Co-workers: We worried about Mass. chemist’s work

Topics: From the Wires,

BOSTON (AP) — Chemists who worked with the woman at the center of a Massachusetts state drug lab scandal told investigators they had concerns about her work for several years, but they either convinced themselves they were invalid or reported them to supervisors who failed to intervene.

Defense attorneys say they’re troubled by the latest revelations in the case, contained in a lengthy state police report compiled for the attorney general’s office, which is investigating, and obtained by The Associated Press on Wednesday.

Annie Dookhan admitted to investigators that she faked drug sample results for two to three years, forged signatures and skipped proper procedures, according to the report.

Attorney Rosemary Scapicchio, who represents several defendants whose samples Dookhan handled, called for federal officials to take over the probe.

“I can’t imagine she could have been this corrupt without someone noticing,” she said. “The investigation needs to go deeper than Annie Dookhan to get to the point of ‘How did she get away with it?’”

State police say Dookhan tested more than 60,000 drug samples submitted in the cases of about 34,000 defendants during her nine years at the Boston lab. She resigned in March amid an internal investigation by the Department of Public Health. A handful of defendants have already been released or had their sentences suspended, and the state has created a central office to examine cases Dookhan was involved with and figure out how to deal with them.

After state police took over the lab in July as part of a state budget directive, they said they discovered her violations were much more extensive than previously believed and went beyond sloppiness into deliberate evidence mishandling.

Supervisors suspended Dookhan’s lab duties in June 2011, when she was caught forging a colleague’s initials on paperwork after taking 90 drug samples from evidence, according to police. But she told police later she disobeyed orders and continued to access an evidence database and give law enforcement officials information on their cases.

On Aug. 30, Gov. Deval Patrick ordered state police to close the lab.

That day, a police lieutenant spoke with Dookhan to tell her she should get an attorney because she could face criminal charges.

Dookhan cried on the phone. She said she was involved in a long divorce from her husband, didn’t have money and didn’t know any lawyers.

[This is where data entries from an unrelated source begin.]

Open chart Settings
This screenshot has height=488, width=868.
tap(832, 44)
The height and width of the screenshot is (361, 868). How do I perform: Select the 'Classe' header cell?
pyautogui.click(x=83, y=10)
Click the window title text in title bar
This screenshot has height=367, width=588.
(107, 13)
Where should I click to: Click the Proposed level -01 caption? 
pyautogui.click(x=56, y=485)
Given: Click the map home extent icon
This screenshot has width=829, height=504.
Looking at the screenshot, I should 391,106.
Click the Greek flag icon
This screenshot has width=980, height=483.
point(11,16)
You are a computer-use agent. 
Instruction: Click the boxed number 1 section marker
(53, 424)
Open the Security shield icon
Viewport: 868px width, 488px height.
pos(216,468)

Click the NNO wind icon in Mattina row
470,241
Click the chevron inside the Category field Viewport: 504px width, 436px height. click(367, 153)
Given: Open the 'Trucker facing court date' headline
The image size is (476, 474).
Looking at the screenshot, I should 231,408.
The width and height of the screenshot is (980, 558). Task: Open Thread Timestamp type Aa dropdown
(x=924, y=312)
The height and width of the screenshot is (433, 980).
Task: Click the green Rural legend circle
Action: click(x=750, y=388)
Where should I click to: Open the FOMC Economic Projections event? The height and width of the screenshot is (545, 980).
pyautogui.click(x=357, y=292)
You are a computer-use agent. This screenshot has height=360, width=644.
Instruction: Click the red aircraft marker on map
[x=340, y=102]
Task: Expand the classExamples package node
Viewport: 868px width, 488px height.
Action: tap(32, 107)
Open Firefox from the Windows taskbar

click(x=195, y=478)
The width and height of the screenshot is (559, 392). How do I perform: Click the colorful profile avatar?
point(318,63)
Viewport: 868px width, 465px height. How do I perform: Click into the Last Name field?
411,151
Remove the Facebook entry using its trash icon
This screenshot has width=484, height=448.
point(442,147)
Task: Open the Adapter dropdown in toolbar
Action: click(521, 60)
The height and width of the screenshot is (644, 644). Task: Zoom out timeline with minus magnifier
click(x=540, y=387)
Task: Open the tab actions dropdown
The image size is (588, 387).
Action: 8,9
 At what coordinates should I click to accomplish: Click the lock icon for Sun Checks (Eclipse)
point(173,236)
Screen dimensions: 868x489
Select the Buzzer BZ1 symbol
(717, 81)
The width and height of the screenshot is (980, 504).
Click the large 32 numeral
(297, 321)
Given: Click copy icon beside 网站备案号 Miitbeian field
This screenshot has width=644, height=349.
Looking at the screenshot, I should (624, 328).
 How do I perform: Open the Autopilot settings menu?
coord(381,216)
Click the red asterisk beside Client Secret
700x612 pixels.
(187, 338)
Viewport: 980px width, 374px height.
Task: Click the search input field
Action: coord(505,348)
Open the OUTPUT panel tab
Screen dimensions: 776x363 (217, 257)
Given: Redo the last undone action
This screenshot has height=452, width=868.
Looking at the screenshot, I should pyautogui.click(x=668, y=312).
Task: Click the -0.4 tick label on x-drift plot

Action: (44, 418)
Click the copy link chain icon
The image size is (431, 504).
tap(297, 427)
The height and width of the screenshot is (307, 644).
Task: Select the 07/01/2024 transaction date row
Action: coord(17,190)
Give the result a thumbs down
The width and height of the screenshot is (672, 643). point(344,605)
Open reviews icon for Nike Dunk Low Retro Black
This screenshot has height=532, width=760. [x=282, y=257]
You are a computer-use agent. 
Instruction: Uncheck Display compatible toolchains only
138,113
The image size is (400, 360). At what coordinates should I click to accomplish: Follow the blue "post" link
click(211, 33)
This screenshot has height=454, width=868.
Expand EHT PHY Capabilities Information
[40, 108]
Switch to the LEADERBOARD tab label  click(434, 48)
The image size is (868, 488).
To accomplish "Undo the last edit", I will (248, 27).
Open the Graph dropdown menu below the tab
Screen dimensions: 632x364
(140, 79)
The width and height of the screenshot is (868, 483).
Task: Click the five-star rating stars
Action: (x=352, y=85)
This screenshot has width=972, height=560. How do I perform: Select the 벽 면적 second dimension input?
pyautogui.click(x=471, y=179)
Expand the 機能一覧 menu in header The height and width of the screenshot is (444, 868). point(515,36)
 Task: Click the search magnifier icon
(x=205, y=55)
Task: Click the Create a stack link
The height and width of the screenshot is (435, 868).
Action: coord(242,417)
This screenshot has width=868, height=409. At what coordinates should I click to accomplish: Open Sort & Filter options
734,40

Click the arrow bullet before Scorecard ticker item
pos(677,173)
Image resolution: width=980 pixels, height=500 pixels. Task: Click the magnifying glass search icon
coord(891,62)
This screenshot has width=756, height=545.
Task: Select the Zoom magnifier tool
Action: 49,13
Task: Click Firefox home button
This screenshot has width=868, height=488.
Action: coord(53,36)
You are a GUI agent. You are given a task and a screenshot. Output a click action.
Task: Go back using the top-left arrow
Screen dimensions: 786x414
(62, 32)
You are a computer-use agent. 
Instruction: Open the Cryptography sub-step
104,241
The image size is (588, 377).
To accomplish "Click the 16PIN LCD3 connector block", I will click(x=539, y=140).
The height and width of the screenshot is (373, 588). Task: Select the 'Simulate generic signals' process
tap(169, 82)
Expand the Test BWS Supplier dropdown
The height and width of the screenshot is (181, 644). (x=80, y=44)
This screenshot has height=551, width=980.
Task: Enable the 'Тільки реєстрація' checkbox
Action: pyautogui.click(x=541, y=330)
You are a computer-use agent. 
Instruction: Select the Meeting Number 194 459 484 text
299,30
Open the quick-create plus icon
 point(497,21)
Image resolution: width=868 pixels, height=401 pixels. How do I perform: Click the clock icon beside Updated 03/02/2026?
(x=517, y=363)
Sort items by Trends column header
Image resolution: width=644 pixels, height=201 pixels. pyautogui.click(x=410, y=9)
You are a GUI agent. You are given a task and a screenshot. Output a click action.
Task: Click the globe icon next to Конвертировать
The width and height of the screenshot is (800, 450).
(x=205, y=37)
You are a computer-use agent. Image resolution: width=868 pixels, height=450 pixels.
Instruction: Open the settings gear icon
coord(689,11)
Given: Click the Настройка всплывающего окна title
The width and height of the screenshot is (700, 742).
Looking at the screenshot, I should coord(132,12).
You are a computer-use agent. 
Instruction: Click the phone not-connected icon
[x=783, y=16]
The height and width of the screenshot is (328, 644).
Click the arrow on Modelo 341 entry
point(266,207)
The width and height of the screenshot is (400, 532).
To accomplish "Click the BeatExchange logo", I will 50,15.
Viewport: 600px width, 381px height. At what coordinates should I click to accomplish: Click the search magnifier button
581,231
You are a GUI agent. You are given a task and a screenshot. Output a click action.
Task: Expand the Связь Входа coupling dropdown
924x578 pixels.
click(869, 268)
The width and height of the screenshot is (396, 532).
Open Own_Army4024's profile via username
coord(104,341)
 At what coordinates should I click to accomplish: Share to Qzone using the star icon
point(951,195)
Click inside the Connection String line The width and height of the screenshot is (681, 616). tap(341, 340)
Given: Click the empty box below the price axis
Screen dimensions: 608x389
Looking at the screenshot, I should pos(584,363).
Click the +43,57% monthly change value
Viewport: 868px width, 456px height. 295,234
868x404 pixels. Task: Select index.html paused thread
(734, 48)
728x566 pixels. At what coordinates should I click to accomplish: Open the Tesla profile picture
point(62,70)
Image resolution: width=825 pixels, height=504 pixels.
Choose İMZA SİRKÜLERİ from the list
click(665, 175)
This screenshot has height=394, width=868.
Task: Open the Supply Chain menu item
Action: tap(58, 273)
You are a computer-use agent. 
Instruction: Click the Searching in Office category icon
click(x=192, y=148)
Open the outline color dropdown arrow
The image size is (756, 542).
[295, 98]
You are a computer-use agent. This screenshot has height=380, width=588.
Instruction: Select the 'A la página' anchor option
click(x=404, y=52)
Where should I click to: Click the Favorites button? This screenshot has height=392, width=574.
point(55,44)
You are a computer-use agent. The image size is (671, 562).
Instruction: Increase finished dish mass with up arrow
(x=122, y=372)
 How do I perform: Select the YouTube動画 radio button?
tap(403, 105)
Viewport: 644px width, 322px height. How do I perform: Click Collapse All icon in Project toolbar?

Anne Goldbach from Committee for Public Counsel Services, which oversees legal representation for indigents, said the interviews included in the police report show the problems at the now-closed Hinton State Laboratory are more troubling than originally believed. She said it appears there was unsupervised access to the evidence office and safe.

Goldbach said because Dookhan was in charge of quality control equipment, other chemists could have gotten false test results without knowing it.

“It calls into question all the testing done by the lab,” she said.

Attorney John T. Martin said Wednesday that he noticed a pattern of suspicious behavior from Dookhan while looking over his clients’ cases.

He said in four cases, Dookhan determined the weight of the drug sample was just 1 gram above the amount needed for a more serious penalty even though police reports made the seizure seem smaller.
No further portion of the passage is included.